• RECORD EXTRACTS:
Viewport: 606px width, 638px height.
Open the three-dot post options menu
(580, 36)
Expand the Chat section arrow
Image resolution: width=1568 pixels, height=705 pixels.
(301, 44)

---

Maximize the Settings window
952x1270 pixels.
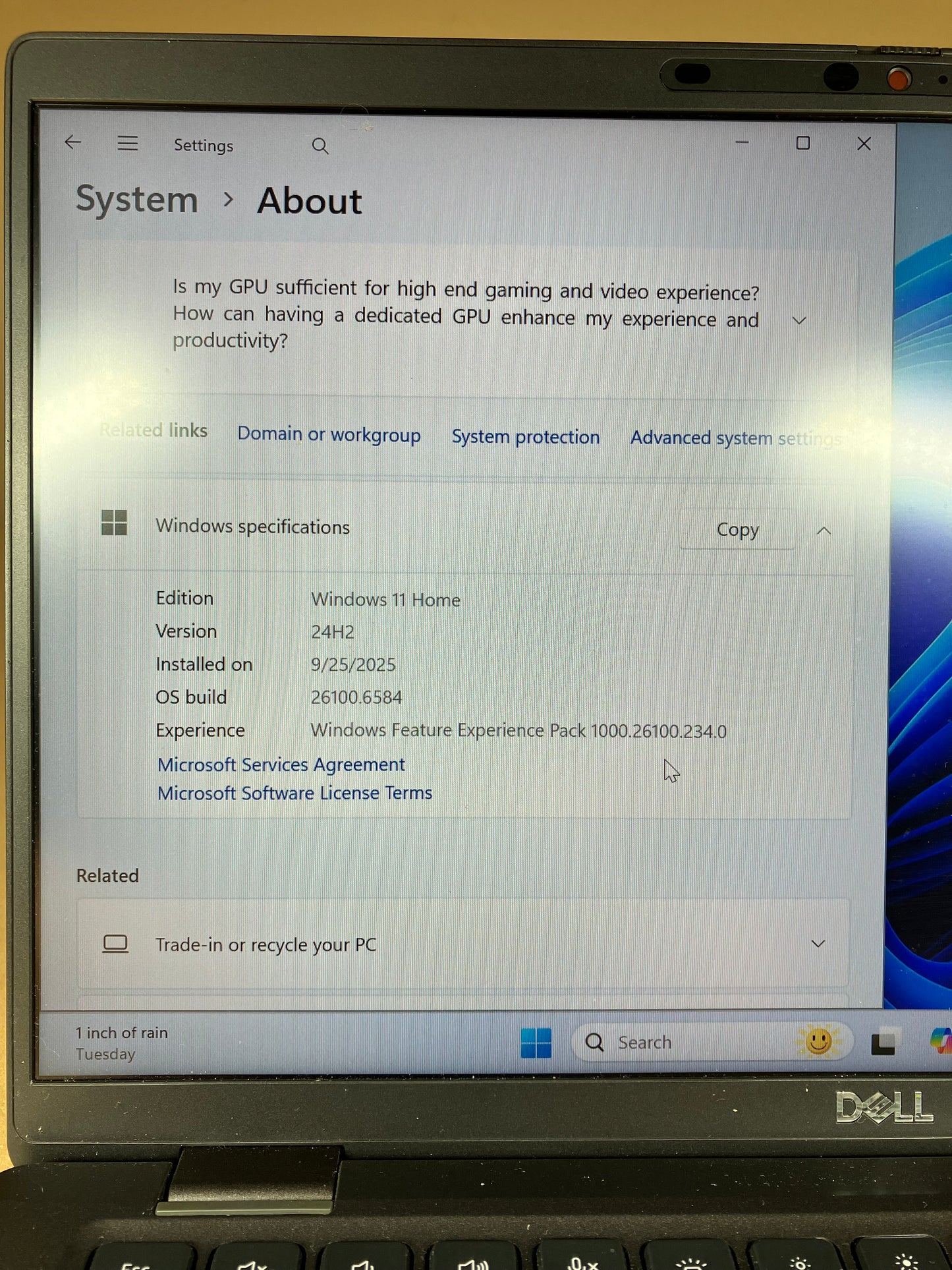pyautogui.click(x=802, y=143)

• WHAT TO WORK ON:
Gather every line in the items above that contains the string "pixels", treating uppercase and lowercase as different, and copy each of those lines in full.

• OUTPUT FOR THIS EXERCISE:
Image resolution: width=1568 pixels, height=705 pixels.
952x1270 pixels.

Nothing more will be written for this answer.